More broadly, they argue HHS under the Biden administration violated the Administrative Procedures Act and the Constitution’s Spending Clause by placing new requirements on federal grants for people with disabilities, including students.
The original lawsuit also states they want a judge to evaluate whether Section 504 as it stands and the regulation of the law is constitutional.
Following the outcry from disability rights advocates and parents of students with disabilities, the coalition of state attorneys general have clarified in a court document they do not want to see the law removed in part or as a whole, but that the regulations of the law as it stands are too restrictive on states and unconstitutional as applied.
On Feb. 19, the plaintiffs filed the joint status report in the U.S. District Court in Texas after President Donald Trump in January signed an executive order stating that agencies shall not “promote or otherwise inculcate gender ideology,” including gender dysphoria. They said in the court document that they are evaluating their position in the lawsuit based on this move.
The state attorneys general suing include those from Alabama, Alaska, Arkansas, Florida, Georgia, Iowa, Indiana, Kansas, Louisiana, Missouri, Montana, Nebraska, South Dakota, Texas, Utah and West Virginia.
But the potential axing of protections for some people experiencing gender dysphoria under the law doesn’t cover all of the states’ worries.
Kansas Attorney General Kris Kobach has said he joined the lawsuit because of the added inclusion of gender dysphoria under Section 504. On the other hand, Alaska Attorney General Treg Taylor has said he’s concerned that the “integrated setting” requirement will increase costs on states and burdens Medicaid providers.
“From Alaska’s perspective, the gender dysphoria is a very small piece of the lawsuit,” said Patty Sullivan, a spokesperson from the Alaska Department of Law, in an email to USA TODAY. “Our concerns have been and continue to be on the adverse impacts this rule will have on the provision of services to people with severe disabilities and on state programs.”

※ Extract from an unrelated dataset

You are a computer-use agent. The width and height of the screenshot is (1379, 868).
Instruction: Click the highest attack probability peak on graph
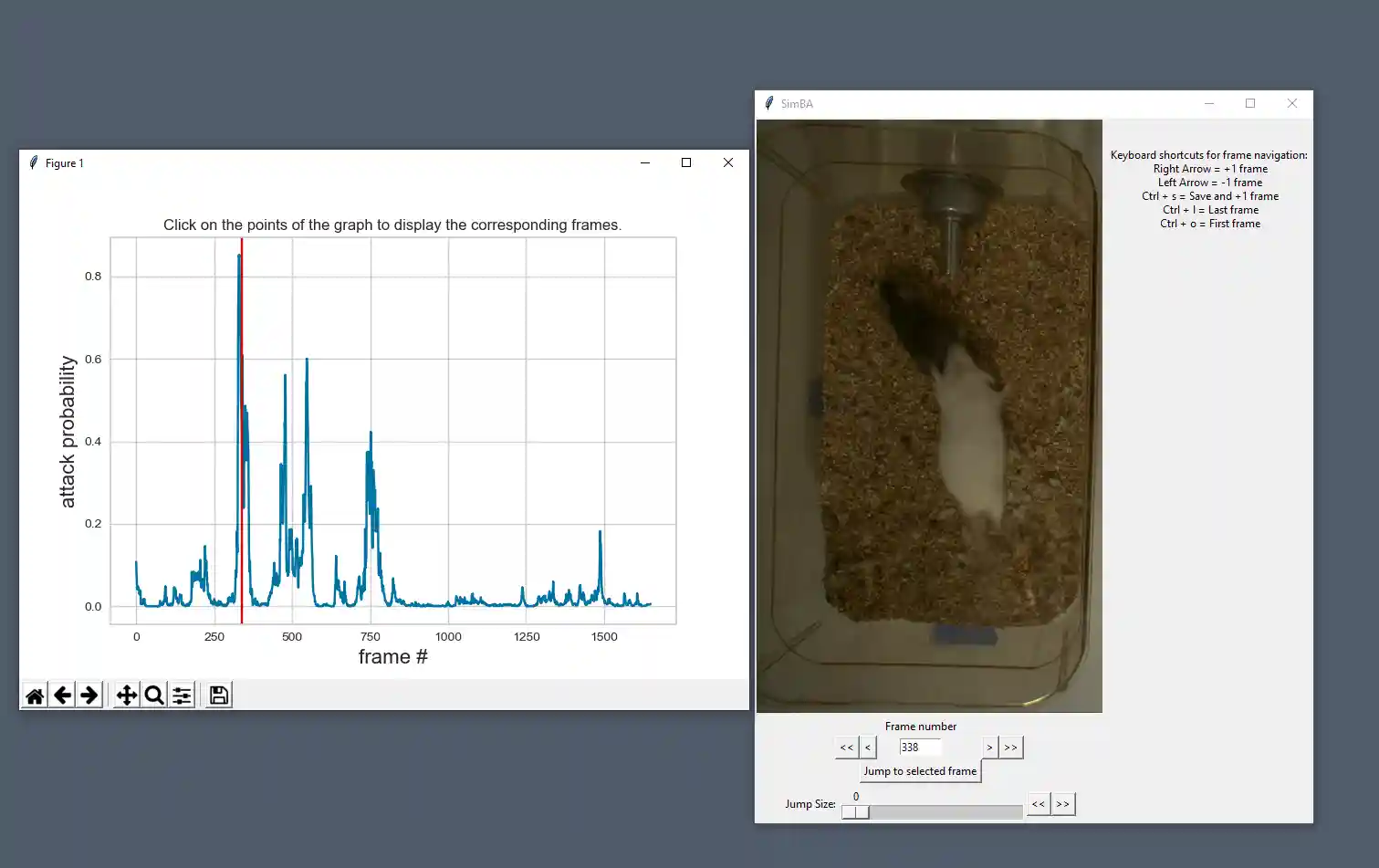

U.S. District Court for the Northern District of Texas Judge James Wesley Hendrix is currently assigned to the case.
Paxton’s office and several of the other state attorneys general named in the complaint did not respond to inquiries about the lawsuit from USA TODAY. Sullivan, the spokesperson for the Alaska Department of Law, pointed to an op-ed written by Alaska State Attorney General Treg Taylor for The Alaska Beacon.
In the article, Taylor said the changes made to Section 504 have jeopardized “the continued viability of state programs and services and are impossible for any state to fully comply with.”
“In fact, the new regulation is likely to undermine the State’s ability to provide ongoing service and supports,’ Taylor wrote. “It requires states to redesign their service delivery systems to conform to newly imagined and vaguely defined requirements, regardless of the cost or impact to the state.”
Despite her vision impairment, Brendle has been able to succeed academically and socially in her schooling career – at least up until this point.
But she worries she and other college students will not continue to prosper in schools and whether it will be more difficult to secure jobs if Section 504 is removed from federal law.
The Individuals with Disabilities Education Act, another disabilities protections law, mandates student learning adjustments on learning assessments and goals.
But Section 504 goes further to specify that people with disabilities must be given the tools to be thrive in integrated settings in federally-funded schools, workplaces and other agencies and organizations, said Carrie Gillispie, a senior policy analyst with the education policy program at national nonpartisan think tank New America.
Brendle said she’s heard of many people abundantly qualified for their job but denied that job just on the basis of a disability. She fears that reality could worsen.
“This will touch millions of disabled children in some capacity,” Brendle said.